**Your task**
Set the whole listing down again without deviation.

**Data listing**

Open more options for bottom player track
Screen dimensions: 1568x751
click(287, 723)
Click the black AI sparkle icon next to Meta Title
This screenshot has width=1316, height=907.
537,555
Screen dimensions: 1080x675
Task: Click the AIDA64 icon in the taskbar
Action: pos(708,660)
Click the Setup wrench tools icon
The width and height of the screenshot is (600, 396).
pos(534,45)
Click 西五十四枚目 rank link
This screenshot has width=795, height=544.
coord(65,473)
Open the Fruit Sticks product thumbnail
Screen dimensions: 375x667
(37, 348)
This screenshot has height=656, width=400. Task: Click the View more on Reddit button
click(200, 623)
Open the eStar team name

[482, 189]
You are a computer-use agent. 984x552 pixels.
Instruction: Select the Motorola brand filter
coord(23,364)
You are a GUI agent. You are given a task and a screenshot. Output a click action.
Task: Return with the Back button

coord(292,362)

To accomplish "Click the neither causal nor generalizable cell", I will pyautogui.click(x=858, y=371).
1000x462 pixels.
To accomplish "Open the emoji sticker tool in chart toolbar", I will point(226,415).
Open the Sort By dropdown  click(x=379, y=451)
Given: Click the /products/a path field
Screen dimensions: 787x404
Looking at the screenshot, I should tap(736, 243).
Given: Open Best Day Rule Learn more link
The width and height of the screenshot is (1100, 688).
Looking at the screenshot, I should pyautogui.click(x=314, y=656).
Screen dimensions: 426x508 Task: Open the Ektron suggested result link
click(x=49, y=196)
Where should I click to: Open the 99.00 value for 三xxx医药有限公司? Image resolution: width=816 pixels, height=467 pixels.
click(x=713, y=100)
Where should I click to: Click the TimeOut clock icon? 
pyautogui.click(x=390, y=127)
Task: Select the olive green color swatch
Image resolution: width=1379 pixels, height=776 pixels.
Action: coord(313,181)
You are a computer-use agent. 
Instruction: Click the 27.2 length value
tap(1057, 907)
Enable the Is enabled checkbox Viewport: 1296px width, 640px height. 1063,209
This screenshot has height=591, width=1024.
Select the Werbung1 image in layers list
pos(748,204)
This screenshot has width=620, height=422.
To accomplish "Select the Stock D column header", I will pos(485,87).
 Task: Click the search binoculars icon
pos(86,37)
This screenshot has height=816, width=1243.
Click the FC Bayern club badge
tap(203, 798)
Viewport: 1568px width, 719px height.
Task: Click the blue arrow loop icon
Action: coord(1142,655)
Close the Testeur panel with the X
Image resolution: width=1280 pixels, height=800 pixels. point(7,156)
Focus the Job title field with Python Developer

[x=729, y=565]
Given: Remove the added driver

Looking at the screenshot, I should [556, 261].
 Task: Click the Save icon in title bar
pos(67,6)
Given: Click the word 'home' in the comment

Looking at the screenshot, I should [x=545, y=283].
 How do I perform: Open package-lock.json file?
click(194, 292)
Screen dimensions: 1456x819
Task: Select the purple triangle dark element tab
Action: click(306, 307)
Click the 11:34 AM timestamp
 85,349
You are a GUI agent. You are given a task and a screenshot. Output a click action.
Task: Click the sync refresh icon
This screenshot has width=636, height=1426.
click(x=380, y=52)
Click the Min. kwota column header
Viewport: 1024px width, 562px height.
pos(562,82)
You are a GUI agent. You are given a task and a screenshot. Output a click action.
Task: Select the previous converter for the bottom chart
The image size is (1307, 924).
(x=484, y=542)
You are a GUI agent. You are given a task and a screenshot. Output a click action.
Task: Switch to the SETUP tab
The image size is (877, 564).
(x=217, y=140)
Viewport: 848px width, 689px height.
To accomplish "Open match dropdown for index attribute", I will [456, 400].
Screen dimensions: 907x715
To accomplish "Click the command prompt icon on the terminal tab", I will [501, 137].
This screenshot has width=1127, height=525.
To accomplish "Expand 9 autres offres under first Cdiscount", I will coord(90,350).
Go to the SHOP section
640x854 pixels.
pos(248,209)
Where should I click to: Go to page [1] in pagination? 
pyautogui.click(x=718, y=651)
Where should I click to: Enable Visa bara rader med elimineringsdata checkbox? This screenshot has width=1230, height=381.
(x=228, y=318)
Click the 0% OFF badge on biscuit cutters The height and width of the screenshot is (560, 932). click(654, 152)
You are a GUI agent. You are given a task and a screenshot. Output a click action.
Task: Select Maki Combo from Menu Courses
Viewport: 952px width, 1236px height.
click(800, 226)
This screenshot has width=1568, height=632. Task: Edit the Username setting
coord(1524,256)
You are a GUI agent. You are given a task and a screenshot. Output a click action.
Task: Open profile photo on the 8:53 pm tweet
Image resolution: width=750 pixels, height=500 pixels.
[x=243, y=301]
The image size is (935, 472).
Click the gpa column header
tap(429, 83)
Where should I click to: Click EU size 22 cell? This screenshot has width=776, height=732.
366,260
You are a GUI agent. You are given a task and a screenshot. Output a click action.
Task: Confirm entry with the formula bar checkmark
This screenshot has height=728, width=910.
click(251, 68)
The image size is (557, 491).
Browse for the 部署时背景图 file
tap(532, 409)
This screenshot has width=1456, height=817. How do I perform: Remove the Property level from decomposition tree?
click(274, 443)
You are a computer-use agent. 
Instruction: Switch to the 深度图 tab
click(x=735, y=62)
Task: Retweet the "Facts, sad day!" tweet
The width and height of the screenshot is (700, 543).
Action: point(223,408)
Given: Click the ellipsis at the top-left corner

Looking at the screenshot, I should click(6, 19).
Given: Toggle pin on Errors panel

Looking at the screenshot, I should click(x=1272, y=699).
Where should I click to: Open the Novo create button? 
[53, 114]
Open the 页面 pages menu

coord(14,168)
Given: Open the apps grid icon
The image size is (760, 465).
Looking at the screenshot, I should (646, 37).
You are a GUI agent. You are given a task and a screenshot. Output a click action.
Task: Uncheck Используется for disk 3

**Solution for this task**
Open more options for bottom player track
Screen dimensions: 1568x751
click(287, 723)
Click the black AI sparkle icon next to Meta Title
This screenshot has width=1316, height=907.
537,555
Screen dimensions: 1080x675
Task: Click the AIDA64 icon in the taskbar
Action: pos(708,660)
Click the Setup wrench tools icon
The width and height of the screenshot is (600, 396).
pos(534,45)
Click 西五十四枚目 rank link
This screenshot has width=795, height=544.
coord(65,473)
Open the Fruit Sticks product thumbnail
Screen dimensions: 375x667
(37, 348)
This screenshot has height=656, width=400. Task: Click the View more on Reddit button
click(200, 623)
Open the eStar team name

[482, 189]
You are a computer-use agent. 984x552 pixels.
Instruction: Select the Motorola brand filter
coord(23,364)
You are a GUI agent. You are given a task and a screenshot. Output a click action.
Task: Return with the Back button

coord(292,362)

To accomplish "Click the neither causal nor generalizable cell", I will pyautogui.click(x=858, y=371).
1000x462 pixels.
To accomplish "Open the emoji sticker tool in chart toolbar", I will point(226,415).
Open the Sort By dropdown  click(x=379, y=451)
Given: Click the /products/a path field
Screen dimensions: 787x404
Looking at the screenshot, I should tap(736, 243).
Given: Open Best Day Rule Learn more link
The width and height of the screenshot is (1100, 688).
Looking at the screenshot, I should pyautogui.click(x=314, y=656).
Screen dimensions: 426x508 Task: Open the Ektron suggested result link
click(x=49, y=196)
Where should I click to: Open the 99.00 value for 三xxx医药有限公司? Image resolution: width=816 pixels, height=467 pixels.
click(x=713, y=100)
Where should I click to: Click the TimeOut clock icon? 
pyautogui.click(x=390, y=127)
Task: Select the olive green color swatch
Image resolution: width=1379 pixels, height=776 pixels.
Action: coord(313,181)
You are a computer-use agent. 
Instruction: Click the 27.2 length value
tap(1057, 907)
Enable the Is enabled checkbox Viewport: 1296px width, 640px height. 1063,209
This screenshot has height=591, width=1024.
Select the Werbung1 image in layers list
pos(748,204)
This screenshot has width=620, height=422.
To accomplish "Select the Stock D column header", I will pos(485,87).
 Task: Click the search binoculars icon
pos(86,37)
This screenshot has height=816, width=1243.
Click the FC Bayern club badge
tap(203, 798)
Viewport: 1568px width, 719px height.
Task: Click the blue arrow loop icon
Action: coord(1142,655)
Close the Testeur panel with the X
Image resolution: width=1280 pixels, height=800 pixels. point(7,156)
Focus the Job title field with Python Developer

[x=729, y=565]
Given: Remove the added driver

Looking at the screenshot, I should [556, 261].
 Task: Click the Save icon in title bar
pos(67,6)
Given: Click the word 'home' in the comment

Looking at the screenshot, I should [x=545, y=283].
 How do I perform: Open package-lock.json file?
click(194, 292)
Screen dimensions: 1456x819
Task: Select the purple triangle dark element tab
Action: click(306, 307)
Click the 11:34 AM timestamp
 85,349
You are a GUI agent. You are given a task and a screenshot. Output a click action.
Task: Click the sync refresh icon
This screenshot has width=636, height=1426.
click(x=380, y=52)
Click the Min. kwota column header
Viewport: 1024px width, 562px height.
pos(562,82)
You are a GUI agent. You are given a task and a screenshot. Output a click action.
Task: Select the previous converter for the bottom chart
The image size is (1307, 924).
(x=484, y=542)
You are a GUI agent. You are given a task and a screenshot. Output a click action.
Task: Switch to the SETUP tab
The image size is (877, 564).
(x=217, y=140)
Viewport: 848px width, 689px height.
To accomplish "Open match dropdown for index attribute", I will [456, 400].
Screen dimensions: 907x715
To accomplish "Click the command prompt icon on the terminal tab", I will [501, 137].
This screenshot has width=1127, height=525.
To accomplish "Expand 9 autres offres under first Cdiscount", I will coord(90,350).
Go to the SHOP section
640x854 pixels.
pos(248,209)
Where should I click to: Go to page [1] in pagination? 
pyautogui.click(x=718, y=651)
Where should I click to: Enable Visa bara rader med elimineringsdata checkbox? This screenshot has width=1230, height=381.
(x=228, y=318)
Click the 0% OFF badge on biscuit cutters The height and width of the screenshot is (560, 932). click(654, 152)
You are a GUI agent. You are given a task and a screenshot. Output a click action.
Task: Select Maki Combo from Menu Courses
Viewport: 952px width, 1236px height.
click(800, 226)
This screenshot has width=1568, height=632. Task: Edit the Username setting
coord(1524,256)
You are a GUI agent. You are given a task and a screenshot. Output a click action.
Task: Open profile photo on the 8:53 pm tweet
Image resolution: width=750 pixels, height=500 pixels.
[x=243, y=301]
The image size is (935, 472).
Click the gpa column header
tap(429, 83)
Where should I click to: Click EU size 22 cell? This screenshot has width=776, height=732.
366,260
You are a GUI agent. You are given a task and a screenshot. Output a click action.
Task: Confirm entry with the formula bar checkmark
This screenshot has height=728, width=910.
click(251, 68)
The image size is (557, 491).
Browse for the 部署时背景图 file
tap(532, 409)
This screenshot has width=1456, height=817. How do I perform: Remove the Property level from decomposition tree?
click(274, 443)
You are a computer-use agent. 
Instruction: Switch to the 深度图 tab
click(x=735, y=62)
Task: Retweet the "Facts, sad day!" tweet
The width and height of the screenshot is (700, 543).
Action: point(223,408)
Given: Click the ellipsis at the top-left corner

Looking at the screenshot, I should click(6, 19).
Given: Toggle pin on Errors panel

Looking at the screenshot, I should click(x=1272, y=699).
Where should I click to: Open the Novo create button? 
[53, 114]
Open the 页面 pages menu

coord(14,168)
Given: Open the apps grid icon
The image size is (760, 465).
Looking at the screenshot, I should (646, 37).
You are a GUI agent. You are given a task and a screenshot. Output a click action.
Task: Uncheck Используется for disk 3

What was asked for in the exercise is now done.